Una verifica su tutte le cartelle cliniche gestite dal reparto di Neurologia del San Paolo, a partire dal primo gennaio del 2024. Un accertamento su centinaia di documenti prodotti dallo stesso reparto, quello – per intenderci – finito al centro della attenzione mediatica e giudiziaria per la storia dei pazienti legati ai propri letti di ospedale. Sabato pomeriggio di settembre, ai piani alti della Asl Napoli uno, nessuno stop. Anzi: voglia di andare a fondo, di chiarire e verificare l’esistenza di eventuali criticità rispetto a un tema delicato e complesso come il trattamento dei pazienti per contenimento. È stato il manager Ciro Verdoliva a decidere di ampliare lo spettro degli accertamenti, con un obiettivo fin troppo evidente: accertare la consistenza del fenomeno dei pazienti legati ai propri letti; tutelare dunque sia i pazienti che il personale impegnato in un ospedale di frontiera come il San Paolo. Quindi: garantire il rispetto delle regole, ma anche evitare sentenze anticipate e sommarie, a partire dalla consapevolezza dello scrupolo e della professionalità che appartiene a buona parte del personale impegnato a Fuorigrotta.
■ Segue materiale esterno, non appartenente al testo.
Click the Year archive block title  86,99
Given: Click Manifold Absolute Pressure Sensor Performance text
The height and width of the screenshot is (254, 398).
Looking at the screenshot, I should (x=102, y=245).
Spiega al Mattino il direttore della principale Asl della Campania: «La direzione ha ritenuto di allargare l’approfondimento delle cartelle cliniche a tutto il 2024, al fine di analizzare ogni caso per il quale si sono rese azioni di “contenimento” dei pazienti, anche alla luce delle linee guida ministeriali che prevedono questo tipo di azione a salvaguardia del paziente stesso». Una decisione, quella di estendere l’inchiesta a centinaia di cartelle cliniche, che nasce anche dall’esigenza di contribuire alla definizione delle cosiddette buone prassi, sia sotto il profilo operativo che da un punto di vista squisitamente comunicativo (a partire dal rapporto con i parenti dei pazienti legati). Una inchiesta di sistema, che ha inizio la scorsa settimana quando un ospite del reparto di Neurologia decide di lanciare l’allarme. E lo fa nell’unico modo possibile per avere un effetto immediato: realizza due filmati con il proprio telefono cellulare. Nel primo è possibile notare due anziani – parliamo di pazienti di novanta anni – legati alle staffe del proprio letto; nel secondo (un documento che non è stato pubblicato), viene inquadrato uno dei due pazienti che, in primo piano, chiede aiuto. Chiede di essere soccorso. Parole e immagini che ovviamente alimentano suggestioni negative, ma che meritano una premessa doverosa: le tecniche di contenimento degli anziani sono previste dalle linee guida, a tutela degli stessi pazienti; questo trattamento però non può essere affidato al caso, ma va calato in una precisa istruttoria che va definita e motivata e, soprattutto, va esplicitata ai parenti dei pazienti che dovranno essere legati E non è tutto. Al di là della decisione di intraprendere questo percorso, bisogna anche utilizzare gli strumenti adeguati. Difficile immaginare che per il contenimento dei pazienti sia possibile usare tessuti improvvisati, senza braccioli in grado di preservare polsi e caviglie dei pazienti.